Is computing medians enough? If i was to predict the median temperature every day, wouldn't I get a median difference of 0 (half would be above and half would be below)? Or did you take this into account in some other way?

You write, "we observe that the range of actual temperatures have generally been larger than the range of predicted temperatures . . . this inability or unwillingness to forecast extreme values is endemic to all forecasting methodologies."

I think you want to be careful in separating two issues:

1. Predicted low temps tended to be lower than actual low temps (or the other way around, I couldn't quite follow). This is a real bias which could possibly be explained by the fact that it was an unusual season; I think you'd want to check with several years of data.

2. Point predictions often do (and, in fact, should) show less variation than actual data. Call the prediction y.pred, the actual value y, and "data" as the data used in the prediction. Mathematically,
var(y) = var(E(y|data)) + E(var(y|data)).
The first term on the right side of this equation is the variance of the predicted values. Thus, predicted values (and Bayesian estimates in general) are less variable than data (and true values in general). Tom Louis has written some papers on this.

Hadley: it's the median error, where error is defined as (predicted temp - actual temp). The sample for each website was its daily predictions over the period of observation (n = 40 approx), so the median error of zero means half of those days, the website made an error >= 0, and half <= 0.

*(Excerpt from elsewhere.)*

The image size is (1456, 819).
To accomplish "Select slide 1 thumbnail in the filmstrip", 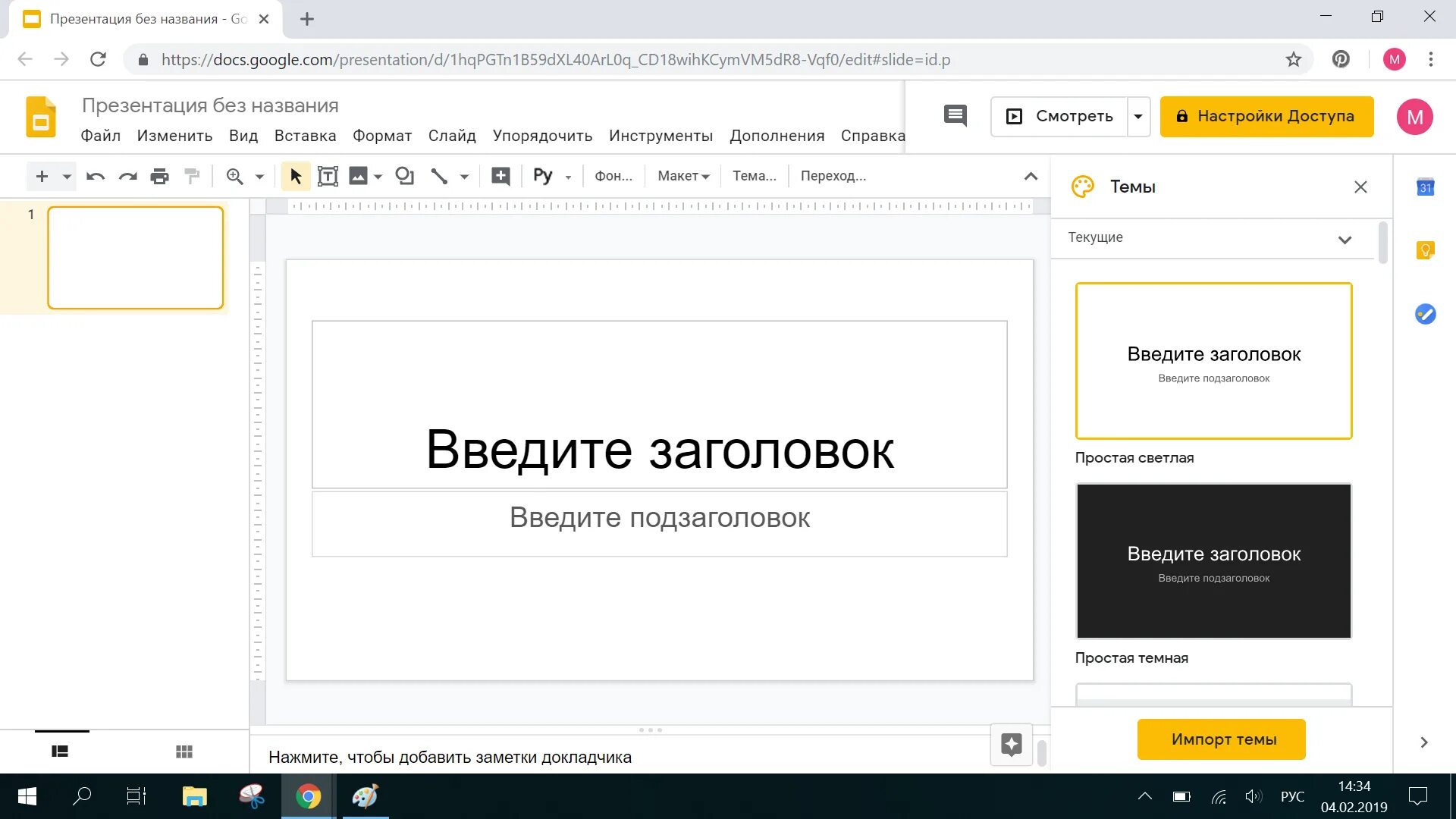I will pos(135,258).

If this were a research project, I'd also look at mean error, max error, range of error and other factors. I was going to re-do this using mean error which is better in this case but ran out of time.

Andrew: on 1, surely a longer observation period would have made the analysis better. But a reliable forecasting system should work across different periods... unless as I think you are suggesting, the temperatures were so extreme as to cause extrapolation errors in this particular period.

Predicted lows were generally above actual lows, as I define error to be predicted - actual for both highs and lows.

on 2, thanks for the pointer. The consequence of this seems to be a bound on the predictive ability.

"Actually, I believe this inability or unwillingness to forecast extreme values is endemic to all forecasting methodologies."

On-line weather forecasts are produced from numerical weather prediction model output with little, if any human intervention.

In the US, there are at least three models run up to four times each day.

These models solve the basic equations of state on grid-point or spectral geographic domains as an initial value problem with 'small' time steps out to 384 hours.

The raw model output is subject to statistical 'adjustments' to account for known bias (too slow, too wet, too cold, etc) called 'model output statistics,' or MOS.

Some on-line sites use MOS from the Nested Grid Model (NGM). Some use MOS from the Global Forecast System (GFS). Some use North American Model (NAM) MOS.

If the model it right...the on-line forecast is right.

Nice blog. Tufte would be proud.

What are the standard deviations like? Because, who ever has the lowest one is the winner in my book. I can just recalculate the weather manually.

The standard deviation can be visualized using the charts I created on a latter day.